United Airlines recognized this dynamic early on. United is very much about a certain archetype that they look for in their workforce (think IBM). Southwest Airlines also figured this out and they too look for a certain archetype (think Apple). Both airline hiring processes are about identifying individuals that will fit in with the corporate culture so part of the interview process actually assesses intrinsic motivation – not just, how bad to you want to fly, but how bad to you want to be a part of United or Southwest?
There are 3 strategies you can use to make people care (about anything):
- Create a positive association (try smiling and actual human contact in order to breakdown the electronic barriers – you’ll find these two simple strategies can pay off HUGE dividends)
- Appeal to their self-interest
- Appeal to their identity
Mother Theresa did this by giving a face and a name to the starving child in Africa. The State of Texas did this by creating a persona (Bubba be thy name – I’m not kidding either) and convincing Bubba that he’s not the kind of person to litter his own State. Remember the “Don’t Mess with Texas,” campaign? And an anti-cigarette smoking launched by the American Legacy Foundation actually reduced the rate of teen smoking by associating smoking with being pro “establishment” (versus anti-establishment, which teens generally are and how they like to see themselves). Heath and Heath (169).
How can you make people care about you in the hiring process?

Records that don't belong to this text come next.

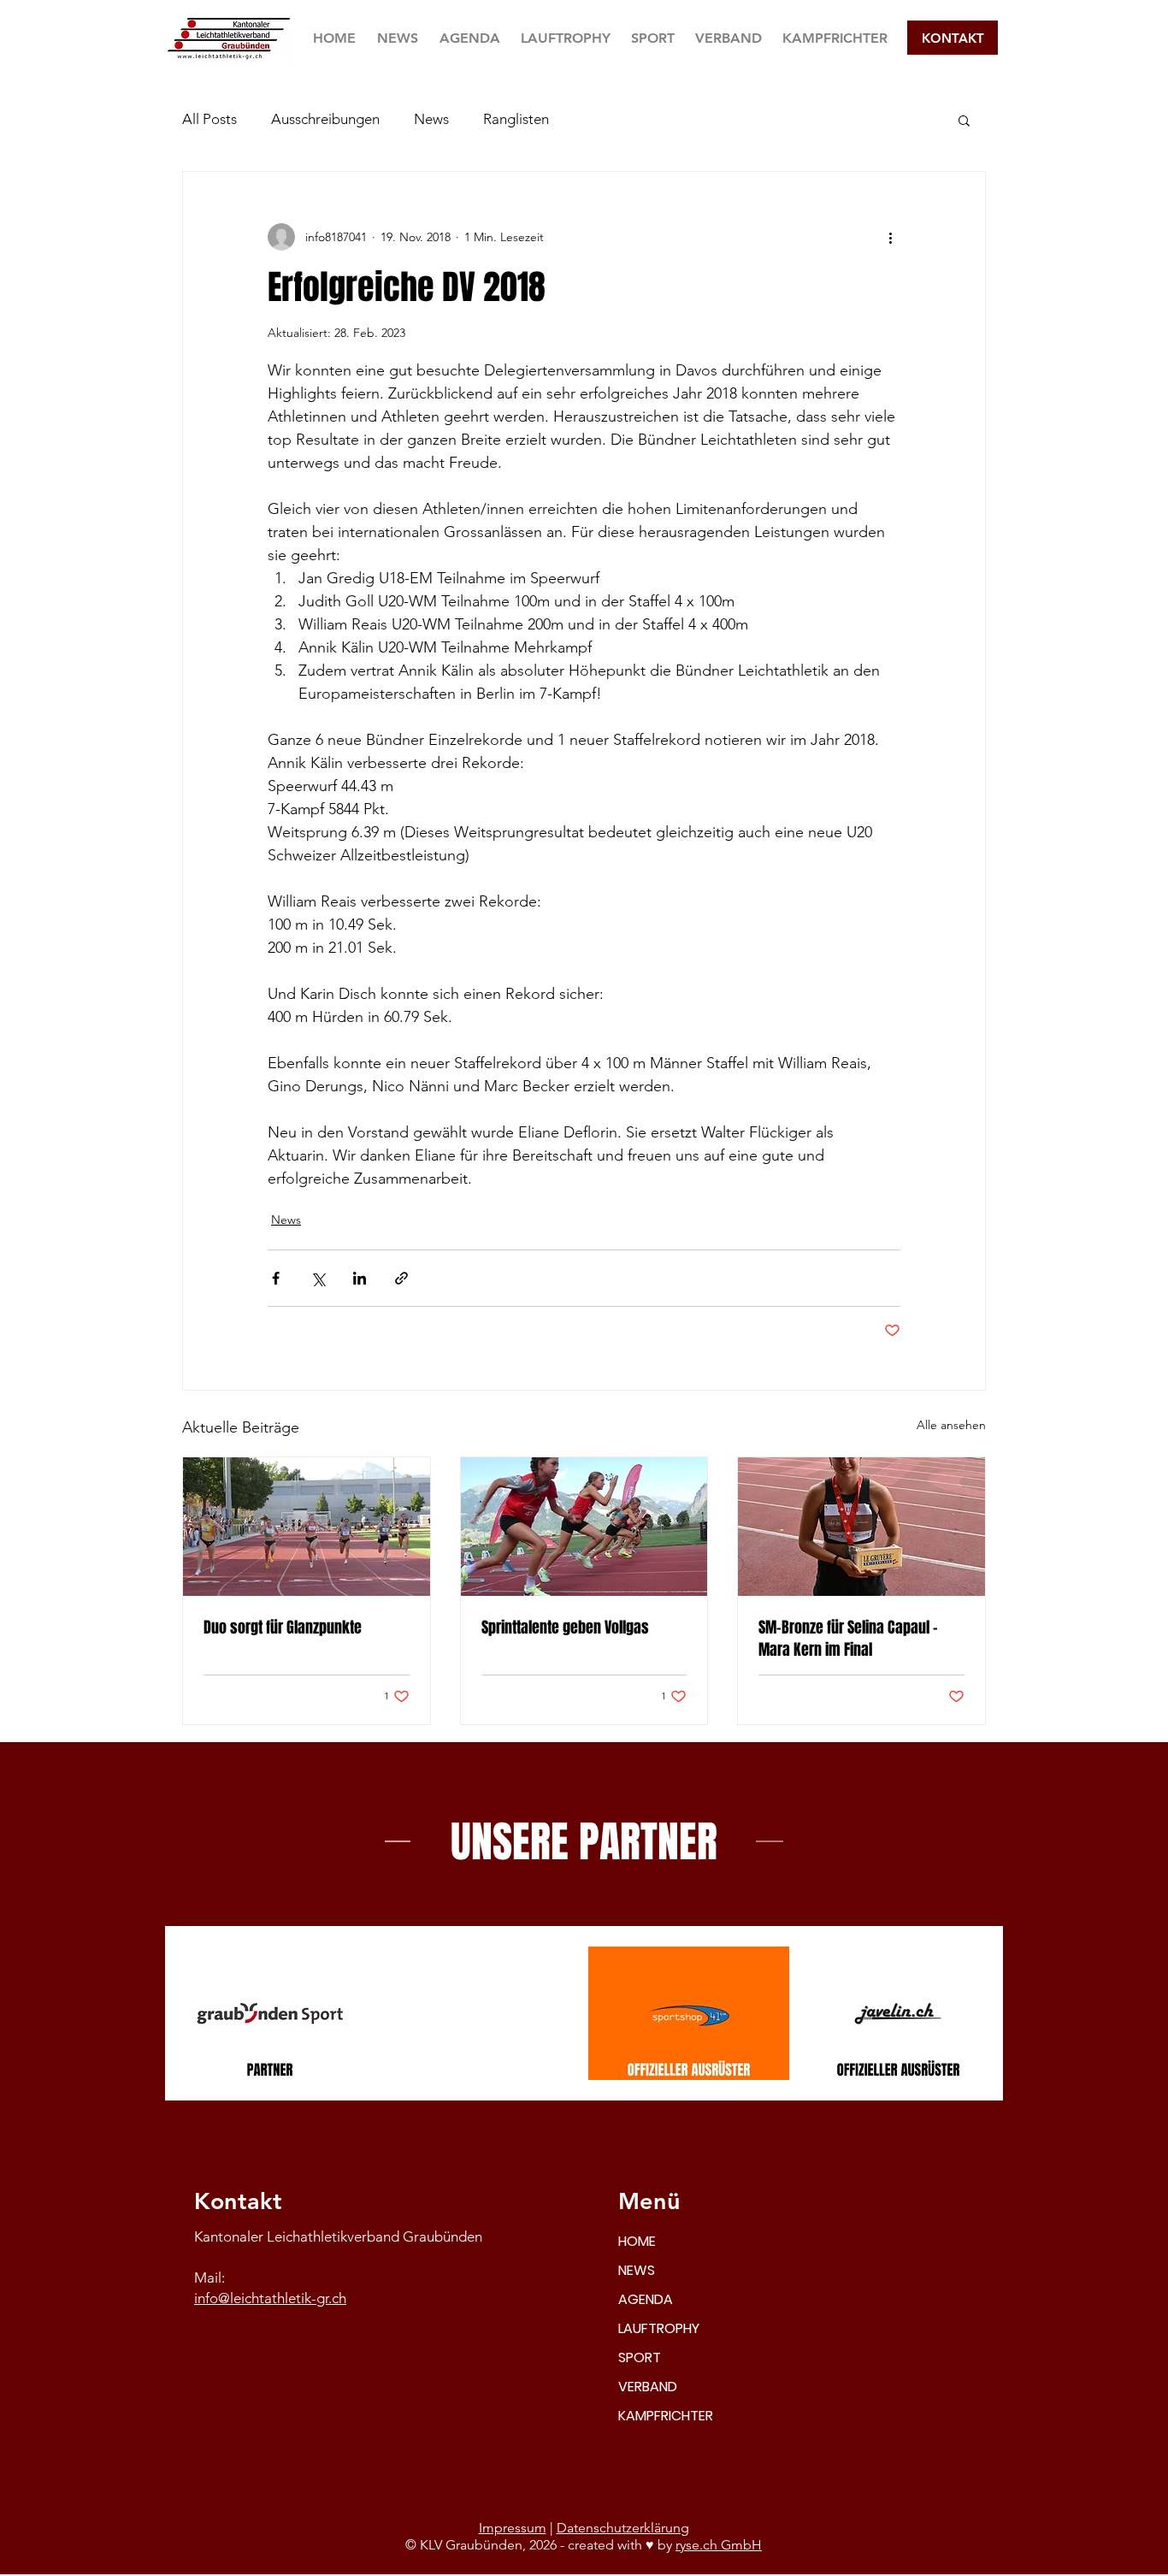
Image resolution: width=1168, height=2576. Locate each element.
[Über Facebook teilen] (276, 1278)
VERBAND (647, 2386)
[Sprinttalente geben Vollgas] (584, 1526)
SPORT (639, 2357)
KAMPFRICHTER (665, 2415)
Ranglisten (516, 118)
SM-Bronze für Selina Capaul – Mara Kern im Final (848, 1638)
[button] (653, 38)
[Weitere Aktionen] (890, 237)
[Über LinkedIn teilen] (359, 1278)
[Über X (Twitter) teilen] (318, 1278)
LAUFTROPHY (658, 2328)
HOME (637, 2241)
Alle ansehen (951, 1425)
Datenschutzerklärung (623, 2528)
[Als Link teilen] (401, 1278)
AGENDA (645, 2299)
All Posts (209, 118)
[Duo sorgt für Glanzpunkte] (306, 1526)
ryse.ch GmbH (718, 2545)
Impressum (512, 2528)
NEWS (636, 2270)
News (431, 118)
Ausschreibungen (325, 118)
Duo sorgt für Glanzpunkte (283, 1627)
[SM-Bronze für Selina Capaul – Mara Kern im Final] (861, 1526)
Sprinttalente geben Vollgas (565, 1627)
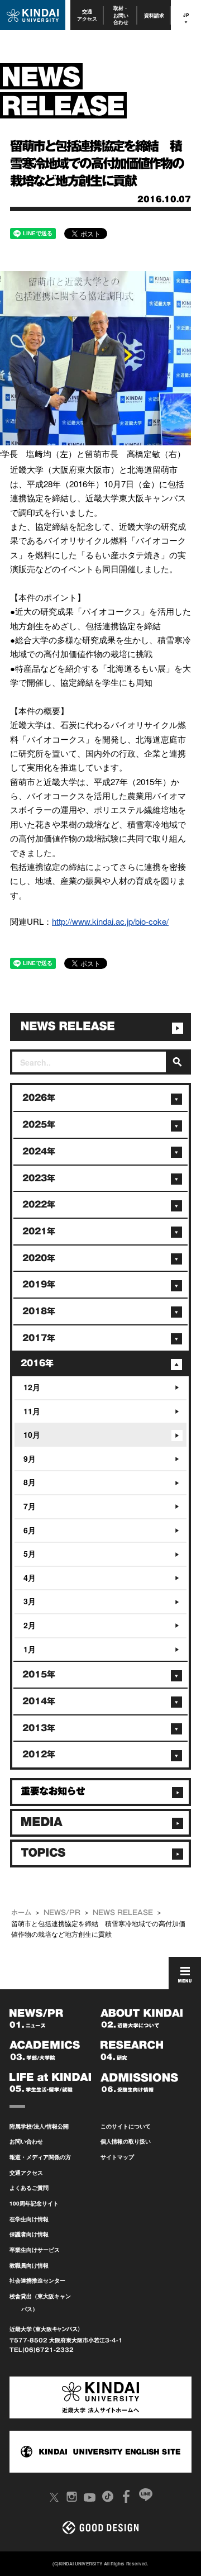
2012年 (38, 1754)
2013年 (38, 1728)
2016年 (37, 1363)
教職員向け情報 (29, 2265)
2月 (29, 1625)
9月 (29, 1458)
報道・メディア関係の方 (40, 2157)
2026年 (38, 1098)
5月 (29, 1553)
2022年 (38, 1204)
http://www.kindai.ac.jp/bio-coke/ (110, 921)
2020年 (38, 1258)
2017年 (38, 1338)
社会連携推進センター (37, 2280)
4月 (29, 1577)
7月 (29, 1506)
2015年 (38, 1674)
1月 (29, 1649)
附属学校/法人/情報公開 (39, 2126)
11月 (31, 1411)
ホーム (21, 1912)
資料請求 (154, 15)
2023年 (38, 1178)
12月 (31, 1386)
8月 (29, 1481)
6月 (29, 1530)
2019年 (38, 1284)
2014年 (38, 1701)
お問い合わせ (26, 2141)
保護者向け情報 (29, 2234)
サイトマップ (117, 2157)
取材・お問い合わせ (120, 15)
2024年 (38, 1151)
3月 (29, 1601)
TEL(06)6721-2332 (41, 2349)
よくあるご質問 (29, 2188)
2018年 (38, 1311)
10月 (31, 1434)
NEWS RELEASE (123, 1912)
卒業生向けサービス (34, 2250)
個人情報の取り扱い (125, 2141)
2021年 (38, 1231)
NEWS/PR (62, 1912)
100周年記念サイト (34, 2203)
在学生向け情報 (29, 2219)
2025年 (38, 1124)
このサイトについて (125, 2126)
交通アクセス (87, 15)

You get them to take off their analytical hats and create empathy – show how your idea and how you are associated with things they already care about – appeal to their self-interest and to their identities, not only who they are right now, but who they want to be (Heath and Heath 203).
While the data, the job requirements, the experience and education requirements do matter, particularly to get through the HR screen, having solid relationships with people that can help you navigate the process. Then, once you and half a dozen or so others have made it through that process and everyone’s pretty equally qualified, being the “kid in Africa” that the hiring manager actually knows, means the check, the paycheck, is in the mail!
Chip and Dan Heath. Made to Stick: Why Some Ideas Take Hold and Others Come Unstuck. London: Random House, 2007. Print.